REQUIREMENT.
Could you repeat the records below exactly as written?

..............................

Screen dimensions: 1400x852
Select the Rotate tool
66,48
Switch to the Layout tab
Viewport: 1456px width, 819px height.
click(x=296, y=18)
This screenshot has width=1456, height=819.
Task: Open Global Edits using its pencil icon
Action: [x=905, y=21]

..............................

ANSWER TO THE EXERCISE.
Screen dimensions: 1400x852
Select the Rotate tool
66,48
Switch to the Layout tab
Viewport: 1456px width, 819px height.
click(x=296, y=18)
This screenshot has width=1456, height=819.
Task: Open Global Edits using its pencil icon
Action: [x=905, y=21]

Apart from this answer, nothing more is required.